Time and capacity are critical considerations for nonprofit founders. Starting a nonprofit is laden with paperwork, ongoing compliance tasks, and record keeping. Keeping track of these tasks is a full time job, in addition to the charitable work you’re already doing. Each step is important to achieving compliancy and earning the trust that comes with tax-exempt nonprofit designation. While thousands of new nonprofit organizations are formed each year, it’s important to be aware it will require time (6-12 months) and money ($600 – $20,000) just to get started.
In The Plight of The Overworked Nonprofit Employee, the Atlantic writes that often nonprofit operations depend largely on unpaid work with staff or volunteers working overtime.
Usually, nonprofits take a few years before hiring staff members. Even after some time, 85.9% of nonprofits do not have part-time or full-time paid employees.
This indicates that nonprofit founders may need to be prepared to tackle the work themselves in the first few years.
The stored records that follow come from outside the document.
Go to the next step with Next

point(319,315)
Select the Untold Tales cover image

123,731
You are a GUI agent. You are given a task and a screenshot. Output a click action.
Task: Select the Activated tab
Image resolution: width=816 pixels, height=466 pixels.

If time and money are deterrents, then fiscal sponsorship could provide a better path forward for your charitable project. Imagine a scenario where, when starting a charitable venture, you don’t have to go through the 501(c)(3) filing process, your donors receive a tax deduction for their donations, and you get to focus on your charitable work! That’s what fiscal sponsorship allows you to do.
When your charitable work functions under fiscal sponsorship, the sponsor manages compliance requirements, back-office administration, and handles some operational tasks. With Ribbon, the sponsored venture benefits by saving on startup and operation costs. They also gain access to banking and finance tools and fundraising solutions. Additionally, when your mission mirrors the mission of your sponsor, the impact on your shared cause is multiplied. Best yet, you do all of this without expending duplicated resources!
Would fiscal sponsorship achieve the same results faster and cheaper?
You have assessed the charitable need and examined the time and costs required to start a new nonprofit.
There are many benefits to fiscal sponsorship and many benefits to operating as a sole 501(c)(3), and you have to weigh both.
If you are considering fiscal sponsorship, then you have identified that operating with efficiency and getting your charitable venture to market sooner is a priority.
We agree with the National Council of nonprofits: nonprofits “foster civic engagement and leadership, drive economic growth, and strengthen the fabric of our communities. Every single day. Every person in the United States benefits from the work of nonprofits in one way or another, whether they realize it or not.”
Fiscal sponsorship is just one more way to start a nonprofit. An easy way that can help turn your ‘why’ into a realized charitable venture, without all the hassle.